E a árvore? “Essa sala tá precisando de uma árvore maior”. Dona Liquida passa as noites preenchendo cupons. Já aprendeu a entrar na Internet para se cadastrar em outros sorteios. Comprou ontem 10 detergentes porque dá direito a um cupom pra ganhar um carro.
Ela tem cartão de tudo que é loja. Quando a coisa aperta, corre pro cartão da irmã.
“É pena que tá perto de acabar o Natal”, diz Dona Liquida, “mas já tô pensando nas bandeirolas para Carnaval, e depois vem o São João. Minha filha, vi uns balõezinhos lindos na Avenida Sete”.
Dona Liquida, que mora sozinha e já comprou o caixão numa promoção, sonha na noite de Natal não com um sapatinho, mas com um container transbordando de presentes. “Quantos cupons não dão aqui, hein?”

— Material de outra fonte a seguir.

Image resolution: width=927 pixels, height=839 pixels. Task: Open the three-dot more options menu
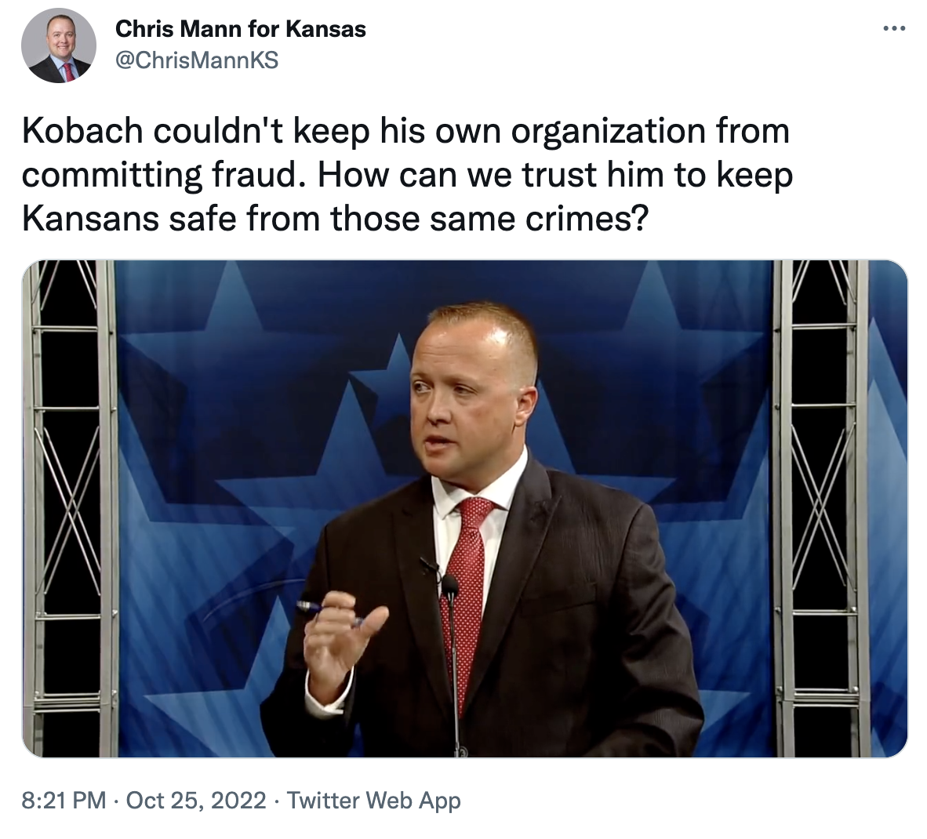(x=894, y=27)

(Trecho final da crônica “Presente para a Senhora”, de Carlos Drummond de Andrade:
“ – Não precisam tomar trabalho comigo. Nem fazer despesa. Fico muito grata a vocês pela intenção. Basta cada um me trazer um pacotinho de paz, ouviram?
– Onde a gente arranja isso, mãe?
– Sei lá. O melhor é não procurar muito. Tragam pacotinhos vazios. A paz deve estar lá dentro.”)
Feliz Natal a todos os meus leitores.